Justin Langer will be 36 when the first Test starts at the Gabba on November 23, while Matthew Hayden, Damien Martyn and Adam Gilchrist will all be 35. Writing in his column in the West Australian, Lillee said he welcomed the chance to bowl against ageing England batsmen such as Colin Cowdrey, who played in 1974-75 at the age of 42.
"Over a period of time, as a fast bowler, you get to learn that a batsman's reflexes definitely get slower as he gets older," Lillee wrote. "Mark my word, the England pace attack, mentally buoyed and on faster Australian wickets, will this summer be at their absolute peak age-wise."
Lillee said batsmen found it harder to hide problems as they got older. "I'm not having a go at individuals, it's just that this is what happens," he said. "Australia have some great players but even the greatest players get tapped on the shoulder by Father Time at some stage. We've got to wonder if that time has arrived for some of them."

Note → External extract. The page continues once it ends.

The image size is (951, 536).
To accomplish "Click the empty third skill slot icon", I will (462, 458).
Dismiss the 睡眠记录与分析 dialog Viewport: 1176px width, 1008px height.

Lillee said Ricky Ponting and Michael Hussey were at the peak of their powers, but the possible absence of Michael Clarke and Phil Jaques would hurt Australia. Although he expects Gilchrist to perform better than in last year's Ashes, he said if the visitors could contain his explosive batting it would greatly harm Australia's cause.
He said Langer was another to face a significant challenge, having not played a Test since being hit in the head by a Makhaya Ntini delivery in April. Lillee expressed grave doubts that the home side could live up to expectations. "It's worrying how Australia, after being outplayed in England, are going to turn things around with a decidedly older team," he wrote.